She agreed to help Joe with the card, and then drove off to look for other homeless people. But she’ll be back to check on him again soon.

“I’ve been working with him for years,” Ferry said.

For the past four years, Ferry has kept an eye on the city’s roughly 20 homeless people and helped make life a little easier for them.

On any given day, she is driving and walking around the city to check on the homeless who are living behind buildings, in patches of woods, and in many other places. Or, she’s responding to calls for service regarding the homeless, as well as other calls. 

“No day is ever the same,” said Ferry, who has been a police officer for 19 years in Coral Springs.

According to Deputy Police Chief Brad McKeone, the police department has six officers, including Ferry, who are homeless outreach certified, a process that requires going through a 40-hour course on resources available to the homeless. It’s hosted by the Multi-Agency Homeless Taskforce in Broward County.

In addition, the department has other officers assigned to the Crisis Intervention Team that responds to mental health incidents, Ferry said.

In Coral Springs and across the nation, homelessness is a pervasive problem with no simple solutions, Ferry said.

Many of the people Ferry stays in touch with on the streets suffer from mental health problems, and they don’t want to go to shelters or work with social workers to straighten out their lives, she said.

Since the start of the pandemic, Ferry said more homeless people have come to Coral Springs, mainly on public buses that don’t charge fares. The newcomers stay for a while but usually go elsewhere.

For the most part, the homeless aren’t a problem for the police in Coral Springs, she said. They aren’t known for lawbreaking, but occasionally they upset business owners who want them off their properties.

For people like Joe, Ferry's job is to make sure they are safe.

There have been occasional successes when Ferry was able to get people off the streets.

“The numbers aren’t high, but the ones I’ve helped, it’s all been worth it,” she said. “You have to keep trying.”

The way to help those who want a different life, she said, is to gain their trust, be willing to listen, and offer whatever help they need.

“The homeless population in our city recognizes me for my empathy,” she said. “I believe every encounter is a positive step in improving homelessness. I would not continue with my work if I felt this was a hopeless endeavor.”


Here are several ways in Broward County to help the homeless.

According to Ferry, the process for assisting someone experiencing homelessness who desires help includes:

- Families with minor children should contact 211 so that they can register for a shelter bed. Shelters are separated by sex and some have accommodations for families with minor children. There are not many family beds in Broward County shelters, so there can be a wait for availability. 

- If a person is a veteran, depending on their discharge, they may be eligible for assistance through the Department of Veterans Affairs.

- All other people need to meet with the Taskforce For Ending Homelessness at one of its meeting locations to check on eligibility and availability of beds.

For other issues regarding the homeless in Coral Springs, call Coral Springs police at 954-344-1800.

[Collected data]

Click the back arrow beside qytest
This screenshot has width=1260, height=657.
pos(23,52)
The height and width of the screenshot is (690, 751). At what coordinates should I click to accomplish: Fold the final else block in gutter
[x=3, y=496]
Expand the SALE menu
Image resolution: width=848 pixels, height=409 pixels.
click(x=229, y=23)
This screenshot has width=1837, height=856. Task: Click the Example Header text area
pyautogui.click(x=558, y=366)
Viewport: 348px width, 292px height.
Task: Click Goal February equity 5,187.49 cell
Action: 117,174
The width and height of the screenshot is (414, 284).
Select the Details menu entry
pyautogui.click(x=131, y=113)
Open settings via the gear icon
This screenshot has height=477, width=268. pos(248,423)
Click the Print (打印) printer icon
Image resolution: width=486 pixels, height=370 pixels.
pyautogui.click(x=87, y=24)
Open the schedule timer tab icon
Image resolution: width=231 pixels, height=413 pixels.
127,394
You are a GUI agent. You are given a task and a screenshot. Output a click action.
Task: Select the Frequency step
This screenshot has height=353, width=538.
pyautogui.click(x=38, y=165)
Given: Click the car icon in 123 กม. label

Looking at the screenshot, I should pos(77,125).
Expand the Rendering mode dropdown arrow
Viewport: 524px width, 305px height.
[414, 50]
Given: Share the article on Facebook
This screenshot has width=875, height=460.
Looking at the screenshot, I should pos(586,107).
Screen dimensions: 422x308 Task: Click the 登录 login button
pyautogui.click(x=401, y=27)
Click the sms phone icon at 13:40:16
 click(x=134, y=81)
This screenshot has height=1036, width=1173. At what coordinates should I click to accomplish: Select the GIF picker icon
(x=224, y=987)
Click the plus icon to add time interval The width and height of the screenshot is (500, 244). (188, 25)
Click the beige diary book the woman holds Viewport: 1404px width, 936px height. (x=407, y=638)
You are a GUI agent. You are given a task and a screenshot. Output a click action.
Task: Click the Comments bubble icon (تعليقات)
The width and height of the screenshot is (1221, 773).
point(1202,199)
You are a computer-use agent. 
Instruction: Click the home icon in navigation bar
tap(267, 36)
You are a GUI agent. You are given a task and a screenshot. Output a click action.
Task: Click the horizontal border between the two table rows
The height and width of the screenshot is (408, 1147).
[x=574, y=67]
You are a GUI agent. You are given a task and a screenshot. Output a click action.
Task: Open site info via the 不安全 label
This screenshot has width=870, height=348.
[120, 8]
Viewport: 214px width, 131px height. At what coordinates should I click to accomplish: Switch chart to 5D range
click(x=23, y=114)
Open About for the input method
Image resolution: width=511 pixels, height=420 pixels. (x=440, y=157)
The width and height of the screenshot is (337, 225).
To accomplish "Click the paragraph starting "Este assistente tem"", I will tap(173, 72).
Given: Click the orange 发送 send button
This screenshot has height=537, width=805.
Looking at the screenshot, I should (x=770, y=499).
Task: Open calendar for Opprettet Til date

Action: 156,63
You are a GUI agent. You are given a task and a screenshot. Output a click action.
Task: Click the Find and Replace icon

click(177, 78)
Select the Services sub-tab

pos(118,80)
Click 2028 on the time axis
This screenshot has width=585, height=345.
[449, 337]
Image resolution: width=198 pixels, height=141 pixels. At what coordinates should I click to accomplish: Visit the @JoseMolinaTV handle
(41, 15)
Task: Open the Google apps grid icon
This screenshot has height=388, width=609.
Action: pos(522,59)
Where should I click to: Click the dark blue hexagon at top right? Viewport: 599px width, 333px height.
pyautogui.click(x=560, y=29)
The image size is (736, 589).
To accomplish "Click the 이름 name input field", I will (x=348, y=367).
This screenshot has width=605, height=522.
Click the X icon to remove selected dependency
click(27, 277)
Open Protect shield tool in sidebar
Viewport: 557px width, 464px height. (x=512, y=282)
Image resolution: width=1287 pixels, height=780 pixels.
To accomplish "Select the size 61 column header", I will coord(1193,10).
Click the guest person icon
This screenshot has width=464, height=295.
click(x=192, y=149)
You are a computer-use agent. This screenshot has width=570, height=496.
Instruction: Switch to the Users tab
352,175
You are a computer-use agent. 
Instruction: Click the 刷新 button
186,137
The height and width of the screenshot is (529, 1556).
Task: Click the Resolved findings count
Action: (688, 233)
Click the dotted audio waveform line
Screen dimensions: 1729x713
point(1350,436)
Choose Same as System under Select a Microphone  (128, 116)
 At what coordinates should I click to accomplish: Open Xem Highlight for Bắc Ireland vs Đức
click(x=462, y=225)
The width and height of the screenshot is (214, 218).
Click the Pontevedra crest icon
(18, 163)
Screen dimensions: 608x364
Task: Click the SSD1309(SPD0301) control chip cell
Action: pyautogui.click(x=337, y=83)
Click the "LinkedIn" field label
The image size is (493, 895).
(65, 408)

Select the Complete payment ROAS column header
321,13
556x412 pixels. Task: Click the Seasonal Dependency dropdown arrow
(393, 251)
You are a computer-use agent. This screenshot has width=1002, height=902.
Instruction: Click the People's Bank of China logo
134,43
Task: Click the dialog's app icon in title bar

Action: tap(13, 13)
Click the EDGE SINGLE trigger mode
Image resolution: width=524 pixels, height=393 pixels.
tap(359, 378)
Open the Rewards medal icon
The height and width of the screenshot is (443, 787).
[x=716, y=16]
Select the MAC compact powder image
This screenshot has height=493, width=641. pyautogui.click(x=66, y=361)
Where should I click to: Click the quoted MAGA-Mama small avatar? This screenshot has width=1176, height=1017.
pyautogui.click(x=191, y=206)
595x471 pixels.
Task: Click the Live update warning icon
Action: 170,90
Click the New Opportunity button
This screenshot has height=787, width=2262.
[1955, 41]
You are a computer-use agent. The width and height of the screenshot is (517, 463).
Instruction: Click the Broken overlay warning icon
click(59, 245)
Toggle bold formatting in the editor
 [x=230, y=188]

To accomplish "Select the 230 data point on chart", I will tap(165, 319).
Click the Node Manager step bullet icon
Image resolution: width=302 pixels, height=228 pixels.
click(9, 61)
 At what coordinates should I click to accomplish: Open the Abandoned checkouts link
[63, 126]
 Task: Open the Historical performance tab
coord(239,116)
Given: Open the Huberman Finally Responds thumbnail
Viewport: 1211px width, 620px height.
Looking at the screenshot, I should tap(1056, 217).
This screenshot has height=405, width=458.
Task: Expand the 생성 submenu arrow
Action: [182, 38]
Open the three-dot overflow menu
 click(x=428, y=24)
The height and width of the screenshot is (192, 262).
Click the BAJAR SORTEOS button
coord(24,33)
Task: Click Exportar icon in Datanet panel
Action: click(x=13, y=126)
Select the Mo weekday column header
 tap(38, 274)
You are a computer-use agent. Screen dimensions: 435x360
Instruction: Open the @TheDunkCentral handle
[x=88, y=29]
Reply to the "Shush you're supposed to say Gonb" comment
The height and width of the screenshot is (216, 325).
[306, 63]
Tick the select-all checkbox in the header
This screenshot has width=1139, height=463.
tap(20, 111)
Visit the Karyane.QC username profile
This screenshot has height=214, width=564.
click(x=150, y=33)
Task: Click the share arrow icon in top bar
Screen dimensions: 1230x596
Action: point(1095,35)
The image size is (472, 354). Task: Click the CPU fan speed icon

Work request 1 —
Reproduce the passage of the article on homeless outreach in Coral Springs starting at "On any given" and ending at "in Coral Springs.".
Work request 2 —
Using the article on homeless outreach in Coral Springs, answer these:
(a) How many officers in the police department are homeless outreach certified?
(b) For how many years has Ferry been a police officer in Coral Springs?
(c) What number should families with minor children contact to register for a shelter bed?

Exercise output 1 —
On any given day, she is driving and walking around the city to check on the homeless who are living behind buildings, in patches of woods, and in many other places. Or, she’s responding to calls for service regarding the homeless, as well as other calls. 

“No day is ever the same,” said Ferry, who has been a police officer for 19 years in Coral Springs.

Exercise output 2 —
(a) Six, including Ferry.
(b) 19 years.
(c) 211.